→ **YOUR INSTRUCTIONS**
Extract the full set of records that follows, word for word.

(EXTRACTED ENTRIES begins)

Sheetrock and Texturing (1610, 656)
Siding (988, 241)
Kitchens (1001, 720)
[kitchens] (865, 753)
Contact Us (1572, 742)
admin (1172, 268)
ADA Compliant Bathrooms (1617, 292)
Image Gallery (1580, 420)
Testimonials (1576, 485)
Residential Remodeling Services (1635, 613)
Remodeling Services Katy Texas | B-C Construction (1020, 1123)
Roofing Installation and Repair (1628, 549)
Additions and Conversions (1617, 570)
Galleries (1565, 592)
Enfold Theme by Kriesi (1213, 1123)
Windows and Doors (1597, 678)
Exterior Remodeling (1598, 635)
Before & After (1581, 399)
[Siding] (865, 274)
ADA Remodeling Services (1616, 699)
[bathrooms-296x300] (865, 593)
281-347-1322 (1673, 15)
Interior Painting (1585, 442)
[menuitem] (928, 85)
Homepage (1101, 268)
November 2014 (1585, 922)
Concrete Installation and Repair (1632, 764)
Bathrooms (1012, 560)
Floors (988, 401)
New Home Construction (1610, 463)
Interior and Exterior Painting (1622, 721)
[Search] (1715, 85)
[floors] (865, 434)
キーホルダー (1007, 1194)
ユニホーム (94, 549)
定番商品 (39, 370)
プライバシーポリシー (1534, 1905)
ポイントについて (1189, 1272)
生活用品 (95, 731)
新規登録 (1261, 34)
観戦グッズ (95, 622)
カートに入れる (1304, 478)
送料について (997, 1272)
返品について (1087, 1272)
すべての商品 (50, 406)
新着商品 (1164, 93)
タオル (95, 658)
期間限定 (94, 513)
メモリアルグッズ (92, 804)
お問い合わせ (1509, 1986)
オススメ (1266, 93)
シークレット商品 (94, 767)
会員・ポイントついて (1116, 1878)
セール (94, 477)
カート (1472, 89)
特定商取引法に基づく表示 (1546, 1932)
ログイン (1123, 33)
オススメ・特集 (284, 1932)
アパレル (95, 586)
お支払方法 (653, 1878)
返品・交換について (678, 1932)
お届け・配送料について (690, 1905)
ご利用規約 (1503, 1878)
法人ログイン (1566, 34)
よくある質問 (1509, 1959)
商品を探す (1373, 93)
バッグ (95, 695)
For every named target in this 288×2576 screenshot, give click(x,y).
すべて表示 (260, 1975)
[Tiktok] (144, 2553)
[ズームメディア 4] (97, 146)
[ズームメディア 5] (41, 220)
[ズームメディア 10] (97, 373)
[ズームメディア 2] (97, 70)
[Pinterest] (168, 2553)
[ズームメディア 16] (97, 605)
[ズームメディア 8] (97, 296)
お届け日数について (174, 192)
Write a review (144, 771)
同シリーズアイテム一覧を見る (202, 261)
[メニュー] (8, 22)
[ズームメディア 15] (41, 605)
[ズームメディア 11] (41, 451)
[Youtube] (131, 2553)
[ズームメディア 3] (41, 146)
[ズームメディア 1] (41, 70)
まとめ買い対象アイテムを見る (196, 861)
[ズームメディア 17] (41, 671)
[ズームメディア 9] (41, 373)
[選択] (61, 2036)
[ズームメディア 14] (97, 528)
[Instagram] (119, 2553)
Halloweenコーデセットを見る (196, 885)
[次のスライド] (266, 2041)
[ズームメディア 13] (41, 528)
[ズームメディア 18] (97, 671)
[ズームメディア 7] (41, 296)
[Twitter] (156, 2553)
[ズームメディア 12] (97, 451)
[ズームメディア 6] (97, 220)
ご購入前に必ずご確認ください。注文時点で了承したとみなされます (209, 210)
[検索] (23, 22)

(EXTRACTED ENTRIES ends)

→ **TASK RESULT**
Sheetrock and Texturing (1610, 656)
Siding (988, 241)
Kitchens (1001, 720)
[kitchens] (865, 753)
Contact Us (1572, 742)
admin (1172, 268)
ADA Compliant Bathrooms (1617, 292)
Image Gallery (1580, 420)
Testimonials (1576, 485)
Residential Remodeling Services (1635, 613)
Remodeling Services Katy Texas | B-C Construction (1020, 1123)
Roofing Installation and Repair (1628, 549)
Additions and Conversions (1617, 570)
Galleries (1565, 592)
Enfold Theme by Kriesi (1213, 1123)
Windows and Doors (1597, 678)
Exterior Remodeling (1598, 635)
Before & After (1581, 399)
[Siding] (865, 274)
ADA Remodeling Services (1616, 699)
[bathrooms-296x300] (865, 593)
281-347-1322 (1673, 15)
Interior Painting (1585, 442)
[menuitem] (928, 85)
Homepage (1101, 268)
November 2014 (1585, 922)
Concrete Installation and Repair (1632, 764)
Bathrooms (1012, 560)
Floors (988, 401)
New Home Construction (1610, 463)
Interior and Exterior Painting (1622, 721)
[Search] (1715, 85)
[floors] (865, 434)
キーホルダー (1007, 1194)
ユニホーム (94, 549)
定番商品 (39, 370)
プライバシーポリシー (1534, 1905)
ポイントについて (1189, 1272)
生活用品 (95, 731)
新規登録 (1261, 34)
観戦グッズ (95, 622)
カートに入れる (1304, 478)
送料について (997, 1272)
返品について (1087, 1272)
すべての商品 (50, 406)
新着商品 (1164, 93)
タオル (95, 658)
期間限定 (94, 513)
メモリアルグッズ (92, 804)
お問い合わせ (1509, 1986)
オススメ (1266, 93)
シークレット商品 (94, 767)
会員・ポイントついて (1116, 1878)
セール (94, 477)
カート (1472, 89)
特定商取引法に基づく表示 (1546, 1932)
ログイン (1123, 33)
オススメ・特集 (284, 1932)
アパレル (95, 586)
お支払方法 (653, 1878)
返品・交換について (678, 1932)
お届け・配送料について (690, 1905)
ご利用規約 (1503, 1878)
法人ログイン (1566, 34)
よくある質問 (1509, 1959)
商品を探す (1373, 93)
バッグ (95, 695)
For every named target in this 288×2576 screenshot, give click(x,y).
すべて表示 (260, 1975)
[Tiktok] (144, 2553)
[ズームメディア 4] (97, 146)
[ズームメディア 5] (41, 220)
[ズームメディア 10] (97, 373)
[ズームメディア 2] (97, 70)
[Pinterest] (168, 2553)
[ズームメディア 16] (97, 605)
[ズームメディア 8] (97, 296)
お届け日数について (174, 192)
Write a review (144, 771)
同シリーズアイテム一覧を見る (202, 261)
[メニュー] (8, 22)
[ズームメディア 15] (41, 605)
[ズームメディア 11] (41, 451)
[Youtube] (131, 2553)
[ズームメディア 3] (41, 146)
[ズームメディア 1] (41, 70)
まとめ買い対象アイテムを見る (196, 861)
[ズームメディア 17] (41, 671)
[ズームメディア 9] (41, 373)
[選択] (61, 2036)
[ズームメディア 14] (97, 528)
[Instagram] (119, 2553)
Halloweenコーデセットを見る (196, 885)
[次のスライド] (266, 2041)
[ズームメディア 13] (41, 528)
[ズームメディア 18] (97, 671)
[ズームメディア 7] (41, 296)
[Twitter] (156, 2553)
[ズームメディア 12] (97, 451)
[ズームメディア 6] (97, 220)
ご購入前に必ずご確認ください。注文時点で了承したとみなされます (209, 210)
[検索] (23, 22)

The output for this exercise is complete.